Da Volkgruppenangehörige der Roma medial meist stereotypisiert und verzerrt dargestellt werden und Antiziganismus gesamtgesellschaftlich betrachtet auch heute noch weit verbreitet ist, stellt sich die Frage nach einer Gegenöffentlichkeit der Roma. Aus kommunikationswissenschaftlicher Perspektive fungieren v.a. alternative Medien und Gegenthematisierungen als Strategien der gegenöffentlichen Intervention. Mittels qualitativer Inhaltsanalyse wird das Verhältnis zwischen Roma-Zeitschriften und österreichischen Tageszeitungen am Fall Maria untersucht. Obgleich die Minderheitenmedien nicht in der Lage waren, die negativen Berichterstattungen seitens der Mainstreammedien auszubalancieren, kam es innerhalb der bürgerlichen Öffentlichkeit zu oppositionellen Meinungsäußerungen, v.a. in Form nichtredaktioneller Beiträge. Folglich ist nicht von einer monolithischen bürgerlichen, sondern von einer Vielzahl an Gegenöffentlichkeiten auszugehen.
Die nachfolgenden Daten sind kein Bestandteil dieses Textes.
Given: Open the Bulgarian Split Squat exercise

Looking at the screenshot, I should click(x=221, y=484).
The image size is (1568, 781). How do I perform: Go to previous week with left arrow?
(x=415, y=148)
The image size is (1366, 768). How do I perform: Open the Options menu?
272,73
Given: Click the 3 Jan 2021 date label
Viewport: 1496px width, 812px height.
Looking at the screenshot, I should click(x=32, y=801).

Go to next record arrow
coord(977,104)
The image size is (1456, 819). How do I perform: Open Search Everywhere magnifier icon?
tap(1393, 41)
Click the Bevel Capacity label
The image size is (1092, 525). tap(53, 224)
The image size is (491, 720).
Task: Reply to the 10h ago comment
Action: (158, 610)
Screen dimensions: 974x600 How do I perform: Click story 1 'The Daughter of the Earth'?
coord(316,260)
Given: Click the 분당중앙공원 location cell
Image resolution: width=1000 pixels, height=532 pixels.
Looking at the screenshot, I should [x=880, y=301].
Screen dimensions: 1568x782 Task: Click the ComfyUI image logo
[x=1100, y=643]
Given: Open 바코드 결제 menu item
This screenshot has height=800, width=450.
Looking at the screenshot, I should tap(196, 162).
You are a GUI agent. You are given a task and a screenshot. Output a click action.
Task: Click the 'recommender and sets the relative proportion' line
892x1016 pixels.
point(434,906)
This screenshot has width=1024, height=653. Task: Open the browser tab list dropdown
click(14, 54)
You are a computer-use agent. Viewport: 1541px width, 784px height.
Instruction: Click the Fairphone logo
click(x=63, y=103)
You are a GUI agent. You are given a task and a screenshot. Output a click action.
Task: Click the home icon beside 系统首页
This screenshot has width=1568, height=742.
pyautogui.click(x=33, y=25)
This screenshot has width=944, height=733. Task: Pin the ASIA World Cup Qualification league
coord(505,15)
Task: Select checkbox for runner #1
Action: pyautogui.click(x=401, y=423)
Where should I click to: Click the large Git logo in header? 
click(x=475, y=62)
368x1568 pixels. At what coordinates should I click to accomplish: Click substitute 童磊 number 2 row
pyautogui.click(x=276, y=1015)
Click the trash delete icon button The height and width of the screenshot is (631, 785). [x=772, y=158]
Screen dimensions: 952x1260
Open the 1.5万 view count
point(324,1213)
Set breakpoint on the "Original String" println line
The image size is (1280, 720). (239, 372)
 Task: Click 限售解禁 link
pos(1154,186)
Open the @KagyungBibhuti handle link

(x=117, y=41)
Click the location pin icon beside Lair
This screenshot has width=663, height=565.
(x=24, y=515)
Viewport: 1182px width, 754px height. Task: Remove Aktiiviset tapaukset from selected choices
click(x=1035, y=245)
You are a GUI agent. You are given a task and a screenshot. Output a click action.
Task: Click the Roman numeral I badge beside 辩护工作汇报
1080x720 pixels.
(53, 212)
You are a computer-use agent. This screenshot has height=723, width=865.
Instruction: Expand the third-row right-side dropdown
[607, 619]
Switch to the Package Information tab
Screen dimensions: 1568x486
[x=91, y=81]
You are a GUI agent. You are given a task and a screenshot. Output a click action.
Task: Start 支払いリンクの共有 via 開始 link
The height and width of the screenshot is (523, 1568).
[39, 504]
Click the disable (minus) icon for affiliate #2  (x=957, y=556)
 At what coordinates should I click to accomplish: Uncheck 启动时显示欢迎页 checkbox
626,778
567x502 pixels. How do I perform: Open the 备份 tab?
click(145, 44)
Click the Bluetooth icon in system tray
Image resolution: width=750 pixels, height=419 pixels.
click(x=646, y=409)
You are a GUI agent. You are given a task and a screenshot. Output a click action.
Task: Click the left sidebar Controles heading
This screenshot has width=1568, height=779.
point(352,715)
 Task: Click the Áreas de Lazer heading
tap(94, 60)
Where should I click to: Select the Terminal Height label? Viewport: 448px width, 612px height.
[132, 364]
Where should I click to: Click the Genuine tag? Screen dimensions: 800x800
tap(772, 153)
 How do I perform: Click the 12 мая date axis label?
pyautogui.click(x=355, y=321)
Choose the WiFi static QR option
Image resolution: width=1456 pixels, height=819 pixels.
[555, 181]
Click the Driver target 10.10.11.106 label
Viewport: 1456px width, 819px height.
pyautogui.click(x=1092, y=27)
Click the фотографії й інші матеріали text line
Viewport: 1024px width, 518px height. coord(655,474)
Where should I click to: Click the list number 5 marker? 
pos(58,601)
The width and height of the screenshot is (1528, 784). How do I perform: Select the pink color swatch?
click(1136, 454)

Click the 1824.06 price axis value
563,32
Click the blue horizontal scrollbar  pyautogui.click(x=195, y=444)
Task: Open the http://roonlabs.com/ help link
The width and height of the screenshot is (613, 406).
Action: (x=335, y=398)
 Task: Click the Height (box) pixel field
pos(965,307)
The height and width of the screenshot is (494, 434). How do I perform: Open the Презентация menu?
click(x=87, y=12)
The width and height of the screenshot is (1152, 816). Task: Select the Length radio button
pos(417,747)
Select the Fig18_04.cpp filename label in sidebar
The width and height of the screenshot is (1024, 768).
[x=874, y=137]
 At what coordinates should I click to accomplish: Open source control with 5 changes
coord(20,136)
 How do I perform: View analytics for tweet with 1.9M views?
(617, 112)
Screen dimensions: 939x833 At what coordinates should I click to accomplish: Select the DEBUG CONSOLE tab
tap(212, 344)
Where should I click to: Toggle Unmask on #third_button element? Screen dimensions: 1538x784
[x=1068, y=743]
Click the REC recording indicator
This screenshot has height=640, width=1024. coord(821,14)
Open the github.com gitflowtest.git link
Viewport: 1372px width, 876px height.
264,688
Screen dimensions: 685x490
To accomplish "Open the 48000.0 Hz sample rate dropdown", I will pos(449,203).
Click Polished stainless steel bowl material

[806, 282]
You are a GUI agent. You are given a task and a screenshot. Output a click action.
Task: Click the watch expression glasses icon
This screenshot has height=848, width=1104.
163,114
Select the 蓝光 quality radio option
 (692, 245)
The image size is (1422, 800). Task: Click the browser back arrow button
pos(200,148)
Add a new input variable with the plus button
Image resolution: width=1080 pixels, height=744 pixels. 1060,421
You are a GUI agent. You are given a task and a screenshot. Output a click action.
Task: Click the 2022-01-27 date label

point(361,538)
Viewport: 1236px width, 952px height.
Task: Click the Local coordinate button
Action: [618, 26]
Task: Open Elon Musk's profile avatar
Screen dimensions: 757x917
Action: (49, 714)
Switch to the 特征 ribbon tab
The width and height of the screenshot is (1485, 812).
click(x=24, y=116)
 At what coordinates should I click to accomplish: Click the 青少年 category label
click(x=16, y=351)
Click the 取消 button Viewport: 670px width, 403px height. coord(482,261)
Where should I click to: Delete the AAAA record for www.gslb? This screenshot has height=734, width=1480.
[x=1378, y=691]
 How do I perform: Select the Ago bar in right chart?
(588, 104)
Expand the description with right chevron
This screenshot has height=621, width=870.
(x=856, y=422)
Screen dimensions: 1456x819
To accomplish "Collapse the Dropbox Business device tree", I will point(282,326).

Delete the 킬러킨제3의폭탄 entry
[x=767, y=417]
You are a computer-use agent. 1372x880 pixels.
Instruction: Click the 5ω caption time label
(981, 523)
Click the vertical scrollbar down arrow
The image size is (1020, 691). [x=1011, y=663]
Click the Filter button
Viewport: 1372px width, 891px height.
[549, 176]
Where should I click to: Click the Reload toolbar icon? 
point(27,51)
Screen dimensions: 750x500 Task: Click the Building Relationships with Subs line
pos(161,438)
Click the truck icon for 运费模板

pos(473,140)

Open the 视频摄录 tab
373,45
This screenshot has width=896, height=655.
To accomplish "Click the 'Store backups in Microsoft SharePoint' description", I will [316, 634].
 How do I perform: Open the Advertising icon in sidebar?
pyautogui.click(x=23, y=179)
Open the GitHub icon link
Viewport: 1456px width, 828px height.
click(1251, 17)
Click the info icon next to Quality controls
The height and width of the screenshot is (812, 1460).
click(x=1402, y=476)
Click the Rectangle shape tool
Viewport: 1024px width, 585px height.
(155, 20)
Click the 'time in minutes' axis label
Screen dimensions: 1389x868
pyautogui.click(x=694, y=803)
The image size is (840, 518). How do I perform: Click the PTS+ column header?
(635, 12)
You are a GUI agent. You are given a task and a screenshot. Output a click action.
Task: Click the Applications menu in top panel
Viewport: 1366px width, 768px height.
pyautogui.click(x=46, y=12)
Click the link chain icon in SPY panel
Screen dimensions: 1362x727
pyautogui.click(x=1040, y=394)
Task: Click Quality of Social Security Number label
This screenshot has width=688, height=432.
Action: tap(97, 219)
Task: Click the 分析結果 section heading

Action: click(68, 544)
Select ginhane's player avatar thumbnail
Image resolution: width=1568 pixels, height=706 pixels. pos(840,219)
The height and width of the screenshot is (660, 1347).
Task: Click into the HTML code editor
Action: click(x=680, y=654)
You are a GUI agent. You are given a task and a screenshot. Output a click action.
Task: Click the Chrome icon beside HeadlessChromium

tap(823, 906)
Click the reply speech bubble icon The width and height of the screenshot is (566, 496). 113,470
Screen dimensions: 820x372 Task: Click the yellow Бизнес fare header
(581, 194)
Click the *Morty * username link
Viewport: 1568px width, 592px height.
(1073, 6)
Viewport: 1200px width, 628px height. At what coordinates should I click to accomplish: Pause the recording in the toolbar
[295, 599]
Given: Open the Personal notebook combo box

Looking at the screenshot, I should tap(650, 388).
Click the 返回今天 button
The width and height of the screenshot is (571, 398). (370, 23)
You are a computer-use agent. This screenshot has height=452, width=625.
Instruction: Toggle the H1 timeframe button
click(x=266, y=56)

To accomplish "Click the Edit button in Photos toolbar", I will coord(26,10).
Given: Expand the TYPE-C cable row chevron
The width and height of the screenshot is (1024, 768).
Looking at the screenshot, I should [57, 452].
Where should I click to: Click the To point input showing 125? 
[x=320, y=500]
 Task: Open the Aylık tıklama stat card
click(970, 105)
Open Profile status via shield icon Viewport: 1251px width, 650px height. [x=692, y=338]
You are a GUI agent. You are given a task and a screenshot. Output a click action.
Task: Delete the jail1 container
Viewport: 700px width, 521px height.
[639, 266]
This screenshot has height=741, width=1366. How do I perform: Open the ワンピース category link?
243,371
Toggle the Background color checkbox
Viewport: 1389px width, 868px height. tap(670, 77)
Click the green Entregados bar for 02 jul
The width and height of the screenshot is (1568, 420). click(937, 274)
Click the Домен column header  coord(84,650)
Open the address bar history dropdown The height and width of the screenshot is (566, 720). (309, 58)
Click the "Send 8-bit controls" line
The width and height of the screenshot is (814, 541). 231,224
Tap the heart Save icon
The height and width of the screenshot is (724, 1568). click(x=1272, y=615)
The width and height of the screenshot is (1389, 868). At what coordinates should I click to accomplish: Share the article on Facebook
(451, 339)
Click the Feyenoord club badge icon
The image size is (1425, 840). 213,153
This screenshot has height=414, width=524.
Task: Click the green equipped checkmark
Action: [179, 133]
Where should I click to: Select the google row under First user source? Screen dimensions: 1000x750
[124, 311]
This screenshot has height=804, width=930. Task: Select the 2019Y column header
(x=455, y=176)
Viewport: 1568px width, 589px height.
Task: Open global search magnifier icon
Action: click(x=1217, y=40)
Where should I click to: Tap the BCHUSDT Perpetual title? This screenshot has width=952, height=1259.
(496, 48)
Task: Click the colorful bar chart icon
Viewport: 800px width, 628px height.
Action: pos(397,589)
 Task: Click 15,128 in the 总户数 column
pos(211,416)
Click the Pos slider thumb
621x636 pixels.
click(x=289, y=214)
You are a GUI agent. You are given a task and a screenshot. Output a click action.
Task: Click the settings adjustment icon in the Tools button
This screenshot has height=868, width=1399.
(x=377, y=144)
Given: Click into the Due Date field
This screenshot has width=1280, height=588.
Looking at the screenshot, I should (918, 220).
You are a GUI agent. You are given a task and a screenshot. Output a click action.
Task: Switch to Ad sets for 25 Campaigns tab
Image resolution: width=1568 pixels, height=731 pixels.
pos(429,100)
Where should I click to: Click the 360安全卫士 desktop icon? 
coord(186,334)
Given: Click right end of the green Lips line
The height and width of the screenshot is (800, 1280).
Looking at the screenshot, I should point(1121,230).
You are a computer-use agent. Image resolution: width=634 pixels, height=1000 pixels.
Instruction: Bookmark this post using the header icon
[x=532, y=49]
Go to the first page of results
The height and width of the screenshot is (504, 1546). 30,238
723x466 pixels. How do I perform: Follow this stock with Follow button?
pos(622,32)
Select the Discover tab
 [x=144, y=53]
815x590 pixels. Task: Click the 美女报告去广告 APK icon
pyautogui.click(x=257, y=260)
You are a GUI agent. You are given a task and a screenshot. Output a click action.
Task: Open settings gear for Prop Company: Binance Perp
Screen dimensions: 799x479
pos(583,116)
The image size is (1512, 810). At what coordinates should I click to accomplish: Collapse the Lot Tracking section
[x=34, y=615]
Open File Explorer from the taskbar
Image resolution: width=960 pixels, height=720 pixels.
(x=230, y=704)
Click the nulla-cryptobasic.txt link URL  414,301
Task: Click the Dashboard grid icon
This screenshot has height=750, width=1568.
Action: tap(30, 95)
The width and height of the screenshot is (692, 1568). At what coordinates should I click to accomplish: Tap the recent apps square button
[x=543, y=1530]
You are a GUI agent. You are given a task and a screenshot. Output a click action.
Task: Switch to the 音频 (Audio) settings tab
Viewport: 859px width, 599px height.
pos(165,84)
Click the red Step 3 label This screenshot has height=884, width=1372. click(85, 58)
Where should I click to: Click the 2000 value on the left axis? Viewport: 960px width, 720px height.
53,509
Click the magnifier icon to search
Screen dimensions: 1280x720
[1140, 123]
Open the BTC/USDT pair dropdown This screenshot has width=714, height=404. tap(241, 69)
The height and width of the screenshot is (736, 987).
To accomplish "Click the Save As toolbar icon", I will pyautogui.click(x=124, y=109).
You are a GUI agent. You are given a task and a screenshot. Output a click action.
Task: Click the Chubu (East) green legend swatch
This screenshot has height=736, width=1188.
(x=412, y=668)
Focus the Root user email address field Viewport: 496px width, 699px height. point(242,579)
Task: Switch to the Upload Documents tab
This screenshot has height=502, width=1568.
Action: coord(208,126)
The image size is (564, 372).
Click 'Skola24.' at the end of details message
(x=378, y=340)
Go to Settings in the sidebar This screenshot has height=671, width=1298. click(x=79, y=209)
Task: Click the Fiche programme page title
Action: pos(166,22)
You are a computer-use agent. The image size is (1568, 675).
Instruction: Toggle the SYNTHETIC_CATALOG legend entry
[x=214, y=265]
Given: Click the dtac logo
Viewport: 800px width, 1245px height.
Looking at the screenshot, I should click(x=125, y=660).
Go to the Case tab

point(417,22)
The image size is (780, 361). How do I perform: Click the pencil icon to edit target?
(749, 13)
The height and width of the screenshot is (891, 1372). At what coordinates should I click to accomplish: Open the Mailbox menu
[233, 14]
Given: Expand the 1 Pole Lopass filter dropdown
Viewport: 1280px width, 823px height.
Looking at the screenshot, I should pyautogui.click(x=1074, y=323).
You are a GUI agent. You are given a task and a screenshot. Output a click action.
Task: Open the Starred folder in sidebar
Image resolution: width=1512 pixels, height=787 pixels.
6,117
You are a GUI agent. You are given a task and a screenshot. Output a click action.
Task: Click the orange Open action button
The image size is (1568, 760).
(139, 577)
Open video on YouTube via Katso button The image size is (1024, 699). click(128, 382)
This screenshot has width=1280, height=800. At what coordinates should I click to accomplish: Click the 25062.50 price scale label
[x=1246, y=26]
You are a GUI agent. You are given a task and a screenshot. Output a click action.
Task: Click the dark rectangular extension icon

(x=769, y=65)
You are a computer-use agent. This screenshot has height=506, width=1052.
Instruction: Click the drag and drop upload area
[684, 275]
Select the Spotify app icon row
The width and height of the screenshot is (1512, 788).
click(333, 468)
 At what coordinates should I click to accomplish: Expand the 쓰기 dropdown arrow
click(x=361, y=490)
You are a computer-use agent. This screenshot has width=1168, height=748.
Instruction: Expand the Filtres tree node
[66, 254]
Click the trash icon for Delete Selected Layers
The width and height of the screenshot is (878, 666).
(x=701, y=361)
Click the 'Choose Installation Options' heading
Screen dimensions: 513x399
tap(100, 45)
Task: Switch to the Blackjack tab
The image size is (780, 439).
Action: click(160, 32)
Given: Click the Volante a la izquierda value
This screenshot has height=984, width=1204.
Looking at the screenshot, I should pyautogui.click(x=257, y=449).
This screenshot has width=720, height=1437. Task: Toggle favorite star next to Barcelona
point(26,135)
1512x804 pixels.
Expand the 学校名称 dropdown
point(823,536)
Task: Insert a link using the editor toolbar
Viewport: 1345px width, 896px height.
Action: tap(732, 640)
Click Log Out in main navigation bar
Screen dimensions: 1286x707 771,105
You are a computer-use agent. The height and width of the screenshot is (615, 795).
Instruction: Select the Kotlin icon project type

In Anbetracht der Studienergebnisse erweist sich eine mediale Gegenöffentlichkeit der Roma als ausgesprochen dringlich.

Zitationsvorschlag

Archiv, Medienjournal, und Raffaela Gmeiner. 2017. „Gegenöffentlichkeit Der Roma: Eine Qualitative Inhaltsanalyse Zur (Gegen-)Berichterstattung Im Fall Maria“. MedienJournal 40 (1), 64-79. https://doi.org/10.24989/medienjournal.v40i1.37.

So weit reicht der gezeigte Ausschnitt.